Stored records:
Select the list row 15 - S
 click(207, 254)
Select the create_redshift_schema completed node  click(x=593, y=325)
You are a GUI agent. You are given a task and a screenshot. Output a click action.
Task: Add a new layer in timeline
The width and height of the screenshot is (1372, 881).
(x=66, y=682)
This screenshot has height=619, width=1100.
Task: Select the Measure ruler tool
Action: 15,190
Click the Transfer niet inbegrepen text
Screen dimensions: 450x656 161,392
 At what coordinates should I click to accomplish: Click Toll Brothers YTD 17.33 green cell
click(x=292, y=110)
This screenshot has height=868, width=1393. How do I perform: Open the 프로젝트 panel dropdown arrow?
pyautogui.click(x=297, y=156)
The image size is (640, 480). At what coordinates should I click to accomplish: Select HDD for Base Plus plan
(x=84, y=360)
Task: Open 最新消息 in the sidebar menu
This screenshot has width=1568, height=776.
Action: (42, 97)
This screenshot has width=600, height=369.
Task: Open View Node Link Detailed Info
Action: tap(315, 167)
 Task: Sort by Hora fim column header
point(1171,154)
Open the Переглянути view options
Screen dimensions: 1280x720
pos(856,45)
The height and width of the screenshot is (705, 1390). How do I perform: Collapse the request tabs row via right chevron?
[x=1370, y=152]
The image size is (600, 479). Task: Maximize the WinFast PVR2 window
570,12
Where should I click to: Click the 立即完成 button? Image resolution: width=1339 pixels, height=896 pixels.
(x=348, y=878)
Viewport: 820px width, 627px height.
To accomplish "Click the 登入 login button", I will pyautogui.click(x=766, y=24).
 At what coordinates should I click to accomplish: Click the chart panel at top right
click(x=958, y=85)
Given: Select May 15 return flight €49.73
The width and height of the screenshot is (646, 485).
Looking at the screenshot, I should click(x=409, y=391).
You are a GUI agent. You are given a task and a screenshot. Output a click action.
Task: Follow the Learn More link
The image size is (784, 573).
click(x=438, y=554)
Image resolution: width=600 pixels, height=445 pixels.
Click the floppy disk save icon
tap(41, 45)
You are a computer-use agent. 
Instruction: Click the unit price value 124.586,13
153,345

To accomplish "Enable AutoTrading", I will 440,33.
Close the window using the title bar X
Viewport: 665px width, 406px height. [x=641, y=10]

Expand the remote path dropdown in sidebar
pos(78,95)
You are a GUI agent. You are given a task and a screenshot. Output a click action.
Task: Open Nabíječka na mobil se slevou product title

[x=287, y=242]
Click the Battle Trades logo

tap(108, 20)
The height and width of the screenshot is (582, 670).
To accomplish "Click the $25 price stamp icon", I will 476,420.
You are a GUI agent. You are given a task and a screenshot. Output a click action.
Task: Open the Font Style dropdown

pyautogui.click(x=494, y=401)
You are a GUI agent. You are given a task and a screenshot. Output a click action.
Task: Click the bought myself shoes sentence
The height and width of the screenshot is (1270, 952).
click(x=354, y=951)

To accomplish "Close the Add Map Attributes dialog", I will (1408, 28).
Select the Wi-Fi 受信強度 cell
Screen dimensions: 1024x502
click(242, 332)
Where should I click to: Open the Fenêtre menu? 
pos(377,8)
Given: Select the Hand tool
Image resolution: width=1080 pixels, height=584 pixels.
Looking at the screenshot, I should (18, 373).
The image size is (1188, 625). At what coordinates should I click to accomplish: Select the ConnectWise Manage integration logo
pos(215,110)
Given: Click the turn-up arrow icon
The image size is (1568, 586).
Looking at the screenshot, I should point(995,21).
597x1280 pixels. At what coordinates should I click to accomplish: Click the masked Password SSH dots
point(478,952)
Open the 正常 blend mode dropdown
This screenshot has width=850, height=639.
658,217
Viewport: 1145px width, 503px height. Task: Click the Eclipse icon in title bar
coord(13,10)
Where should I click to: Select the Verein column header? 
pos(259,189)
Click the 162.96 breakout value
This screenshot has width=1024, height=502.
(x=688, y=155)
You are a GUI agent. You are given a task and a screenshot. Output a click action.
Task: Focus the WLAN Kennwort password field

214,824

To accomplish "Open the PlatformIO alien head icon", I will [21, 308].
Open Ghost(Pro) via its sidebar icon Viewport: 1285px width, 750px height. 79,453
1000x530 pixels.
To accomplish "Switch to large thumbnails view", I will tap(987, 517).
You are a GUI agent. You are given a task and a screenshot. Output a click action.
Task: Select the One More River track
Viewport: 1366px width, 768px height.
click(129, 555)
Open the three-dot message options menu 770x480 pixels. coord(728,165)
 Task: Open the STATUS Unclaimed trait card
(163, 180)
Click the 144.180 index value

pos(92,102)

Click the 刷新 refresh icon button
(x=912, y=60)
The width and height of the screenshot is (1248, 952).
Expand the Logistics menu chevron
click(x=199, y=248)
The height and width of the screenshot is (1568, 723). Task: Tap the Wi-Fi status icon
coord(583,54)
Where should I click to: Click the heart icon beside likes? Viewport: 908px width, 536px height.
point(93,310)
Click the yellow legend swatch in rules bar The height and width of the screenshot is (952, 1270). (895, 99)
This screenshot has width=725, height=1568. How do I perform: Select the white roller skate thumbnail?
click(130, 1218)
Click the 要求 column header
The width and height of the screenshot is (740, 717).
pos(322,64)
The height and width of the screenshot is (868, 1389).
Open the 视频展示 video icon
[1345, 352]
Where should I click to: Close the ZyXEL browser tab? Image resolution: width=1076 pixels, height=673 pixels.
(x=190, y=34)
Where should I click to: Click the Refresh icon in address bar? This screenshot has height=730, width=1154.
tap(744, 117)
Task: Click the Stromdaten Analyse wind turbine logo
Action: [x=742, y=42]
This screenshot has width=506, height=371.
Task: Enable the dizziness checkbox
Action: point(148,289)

▶ What the task requires
Every entry shown above is to be written out exactly.

▶ Task result
Select the list row 15 - S
 click(207, 254)
Select the create_redshift_schema completed node  click(x=593, y=325)
You are a GUI agent. You are given a task and a screenshot. Output a click action.
Task: Add a new layer in timeline
The width and height of the screenshot is (1372, 881).
(x=66, y=682)
This screenshot has height=619, width=1100.
Task: Select the Measure ruler tool
Action: 15,190
Click the Transfer niet inbegrepen text
Screen dimensions: 450x656 161,392
 At what coordinates should I click to accomplish: Click Toll Brothers YTD 17.33 green cell
click(x=292, y=110)
This screenshot has height=868, width=1393. How do I perform: Open the 프로젝트 panel dropdown arrow?
pyautogui.click(x=297, y=156)
The image size is (640, 480). At what coordinates should I click to accomplish: Select HDD for Base Plus plan
(x=84, y=360)
Task: Open 最新消息 in the sidebar menu
This screenshot has width=1568, height=776.
Action: (42, 97)
This screenshot has width=600, height=369.
Task: Open View Node Link Detailed Info
Action: tap(315, 167)
 Task: Sort by Hora fim column header
point(1171,154)
Open the Переглянути view options
Screen dimensions: 1280x720
pos(856,45)
The height and width of the screenshot is (705, 1390). How do I perform: Collapse the request tabs row via right chevron?
[x=1370, y=152]
The image size is (600, 479). Task: Maximize the WinFast PVR2 window
570,12
Where should I click to: Click the 立即完成 button? Image resolution: width=1339 pixels, height=896 pixels.
(x=348, y=878)
Viewport: 820px width, 627px height.
To accomplish "Click the 登入 login button", I will pyautogui.click(x=766, y=24).
 At what coordinates should I click to accomplish: Click the chart panel at top right
click(x=958, y=85)
Given: Select May 15 return flight €49.73
The width and height of the screenshot is (646, 485).
Looking at the screenshot, I should click(x=409, y=391).
You are a GUI agent. You are given a task and a screenshot. Output a click action.
Task: Follow the Learn More link
The image size is (784, 573).
click(x=438, y=554)
Image resolution: width=600 pixels, height=445 pixels.
Click the floppy disk save icon
tap(41, 45)
You are a computer-use agent. 
Instruction: Click the unit price value 124.586,13
153,345

To accomplish "Enable AutoTrading", I will 440,33.
Close the window using the title bar X
Viewport: 665px width, 406px height. [x=641, y=10]

Expand the remote path dropdown in sidebar
pos(78,95)
You are a GUI agent. You are given a task and a screenshot. Output a click action.
Task: Open Nabíječka na mobil se slevou product title

[x=287, y=242]
Click the Battle Trades logo

tap(108, 20)
The height and width of the screenshot is (582, 670).
To accomplish "Click the $25 price stamp icon", I will 476,420.
You are a GUI agent. You are given a task and a screenshot. Output a click action.
Task: Open the Font Style dropdown

pyautogui.click(x=494, y=401)
You are a GUI agent. You are given a task and a screenshot. Output a click action.
Task: Click the bought myself shoes sentence
The height and width of the screenshot is (1270, 952).
click(x=354, y=951)

To accomplish "Close the Add Map Attributes dialog", I will (1408, 28).
Select the Wi-Fi 受信強度 cell
Screen dimensions: 1024x502
click(242, 332)
Where should I click to: Open the Fenêtre menu? 
pos(377,8)
Given: Select the Hand tool
Image resolution: width=1080 pixels, height=584 pixels.
Looking at the screenshot, I should (18, 373).
The image size is (1188, 625). At what coordinates should I click to accomplish: Select the ConnectWise Manage integration logo
pos(215,110)
Given: Click the turn-up arrow icon
The image size is (1568, 586).
Looking at the screenshot, I should point(995,21).
597x1280 pixels. At what coordinates should I click to accomplish: Click the masked Password SSH dots
point(478,952)
Open the 正常 blend mode dropdown
This screenshot has width=850, height=639.
658,217
Viewport: 1145px width, 503px height. Task: Click the Eclipse icon in title bar
coord(13,10)
Where should I click to: Select the Verein column header? 
pos(259,189)
Click the 162.96 breakout value
This screenshot has width=1024, height=502.
(x=688, y=155)
You are a GUI agent. You are given a task and a screenshot. Output a click action.
Task: Focus the WLAN Kennwort password field

214,824

To accomplish "Open the PlatformIO alien head icon", I will [21, 308].
Open Ghost(Pro) via its sidebar icon Viewport: 1285px width, 750px height. 79,453
1000x530 pixels.
To accomplish "Switch to large thumbnails view", I will tap(987, 517).
You are a GUI agent. You are given a task and a screenshot. Output a click action.
Task: Select the One More River track
Viewport: 1366px width, 768px height.
click(129, 555)
Open the three-dot message options menu 770x480 pixels. coord(728,165)
 Task: Open the STATUS Unclaimed trait card
(163, 180)
Click the 144.180 index value

pos(92,102)

Click the 刷新 refresh icon button
(x=912, y=60)
The width and height of the screenshot is (1248, 952).
Expand the Logistics menu chevron
click(x=199, y=248)
The height and width of the screenshot is (1568, 723). Task: Tap the Wi-Fi status icon
coord(583,54)
Where should I click to: Click the heart icon beside likes? Viewport: 908px width, 536px height.
point(93,310)
Click the yellow legend swatch in rules bar The height and width of the screenshot is (952, 1270). (895, 99)
This screenshot has width=725, height=1568. How do I perform: Select the white roller skate thumbnail?
click(130, 1218)
Click the 要求 column header
The width and height of the screenshot is (740, 717).
pos(322,64)
The height and width of the screenshot is (868, 1389).
Open the 视频展示 video icon
[1345, 352]
Where should I click to: Close the ZyXEL browser tab? Image resolution: width=1076 pixels, height=673 pixels.
(x=190, y=34)
Where should I click to: Click the Refresh icon in address bar? This screenshot has height=730, width=1154.
tap(744, 117)
Task: Click the Stromdaten Analyse wind turbine logo
Action: [x=742, y=42]
This screenshot has width=506, height=371.
Task: Enable the dizziness checkbox
Action: point(148,289)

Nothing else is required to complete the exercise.